這一年的正月,一家人都過得不開心,父親的礦山發生了事故,雖然沒出人命,但傷了三個人,賠了不少錢,礦山也被查封,再開不下去了。為了這事,大姐選擇了輟學。而凌朗除了在回家,覺得家裡的夥食變差了之外,在學校並沒有體會到什麽改變,家裡的具體境況,父母也從來沒有跟他提起過。
一時沒事可做的父親,脾氣開始變得越是暴躁,而“因公受傷”的人的家人,隔三差五的還來上門要錢,更是讓他急紅了眼睛。
這一天,父親坐在門口想問題的時候,屋簷下的燕子飛來飛去的喂食,吱喳叫個不停,他煩躁之下,不但把燕子窩給捅了下來,還把一隻大燕子給打死了,另外一個大燕子則飛到不遠的電線上,悲啼了一天,才飛走。
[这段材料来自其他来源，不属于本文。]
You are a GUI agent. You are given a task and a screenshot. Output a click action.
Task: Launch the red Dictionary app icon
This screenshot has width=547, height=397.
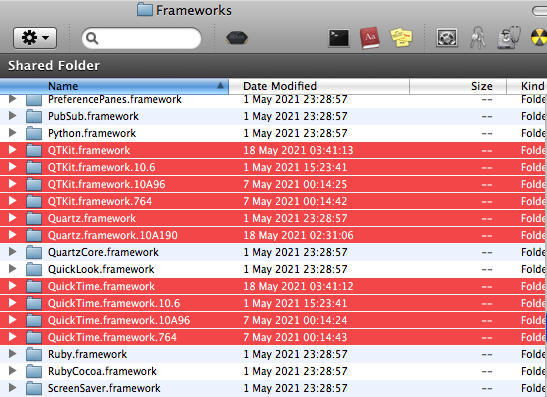click(x=370, y=38)
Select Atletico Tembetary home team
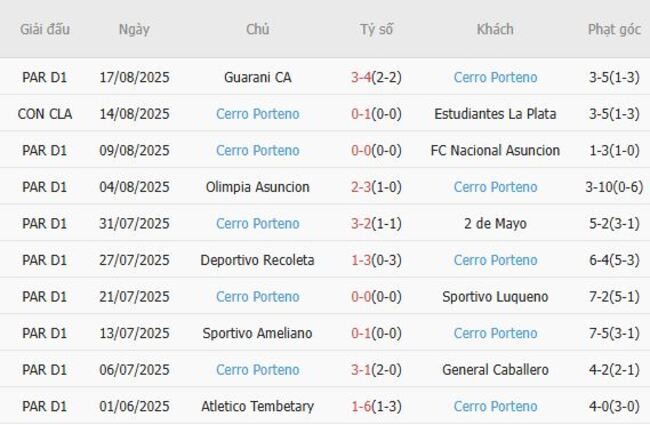Viewport: 650px width, 425px height. (x=257, y=406)

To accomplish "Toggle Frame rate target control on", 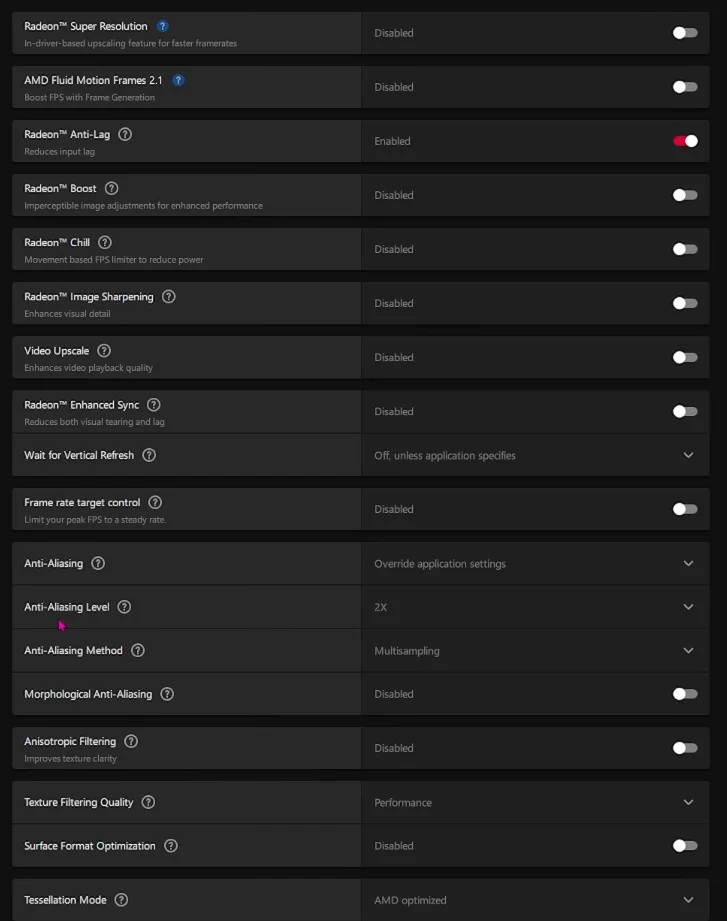I will [x=685, y=509].
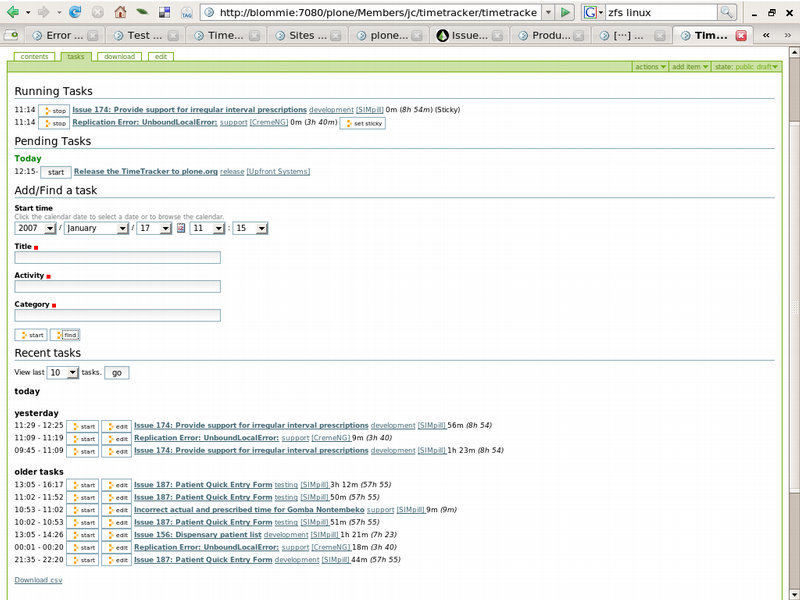Click the search magnifier icon
Screen dimensions: 800x600
pyautogui.click(x=727, y=12)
而隨著鳥窩摔在地上的,是三隻絨毛還沒褪盡的小雛燕,在地上張大著嘴巴,嘶啞的呱叫著,聽之讓人心酸。母親讓孩子們從地裡找來蟲子蚯蚓,還喂它們米湯,但最後一隻,也終於沒能活過第三天。
小燕子死光之後,母親才記起三舅公生前給她說過的話,心裡大驚,趕忙跑去找一個也會算命斷福禍的遠房叔公,妄圖尋得補救方法。
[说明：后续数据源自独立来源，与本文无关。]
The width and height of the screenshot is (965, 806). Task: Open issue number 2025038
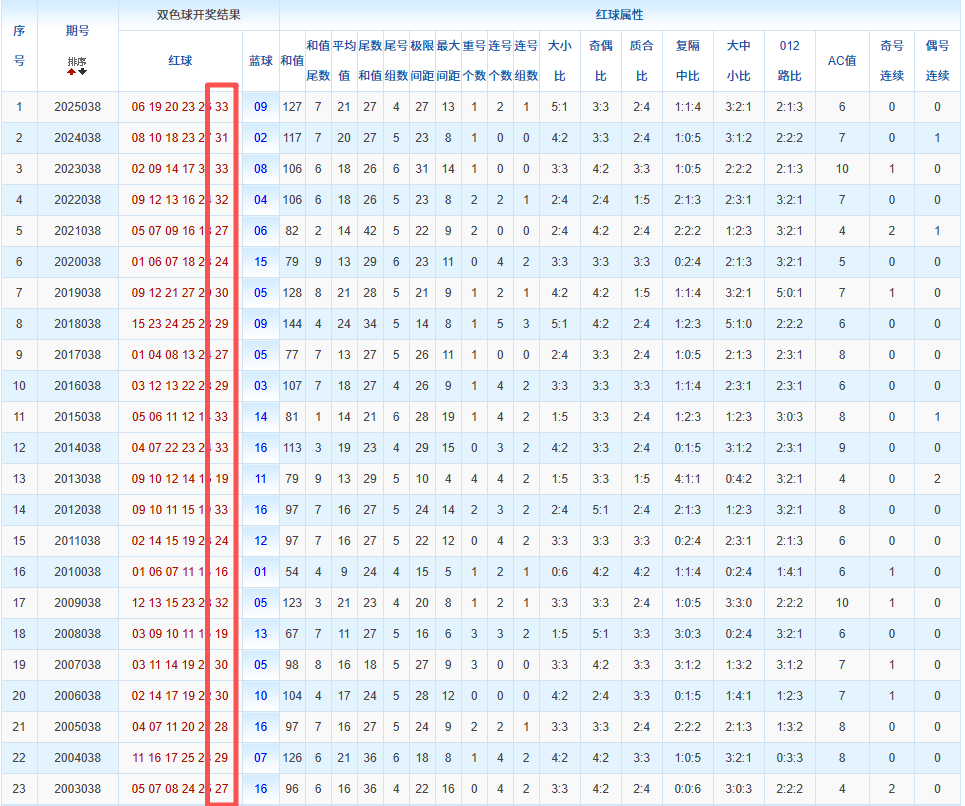(78, 107)
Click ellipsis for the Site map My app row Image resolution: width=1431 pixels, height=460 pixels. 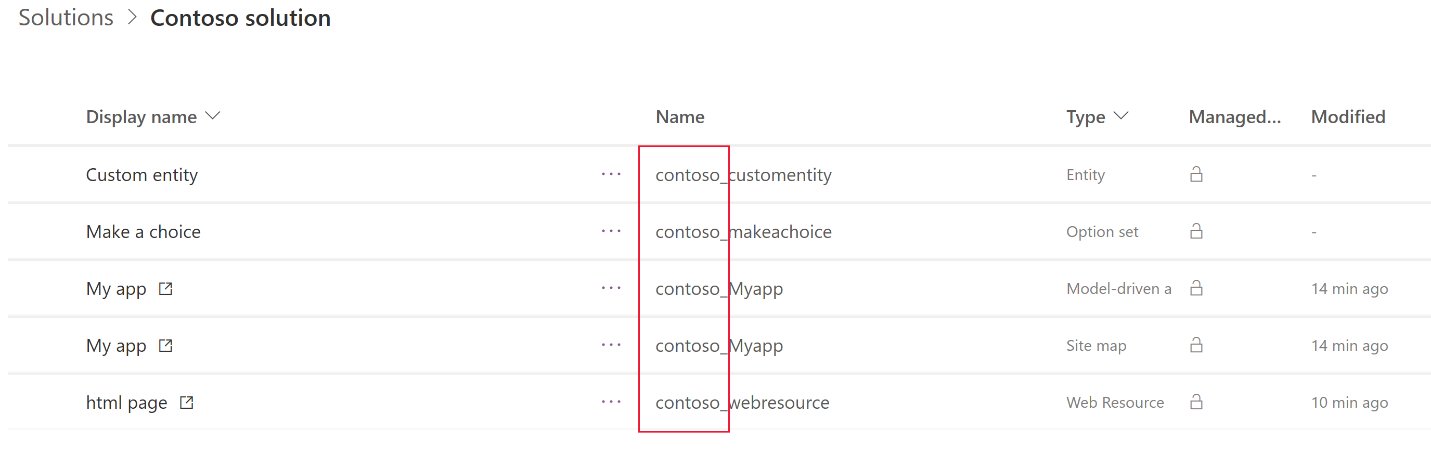(x=611, y=345)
那叔公聽了之後,臉色凝重地吩咐,讓母親拉著父親,平時要多去垌頭的龍神廟供奉,平時隻要家裡有肉食,也要不忘祭拜太祖公婆,還有一列的社公社婆土地灶神。而這麽一套禮儀程序下來,是很繁瑣的,父親因此埋怨過好幾次,但都被母親狠狠地說他,也就忍了下來。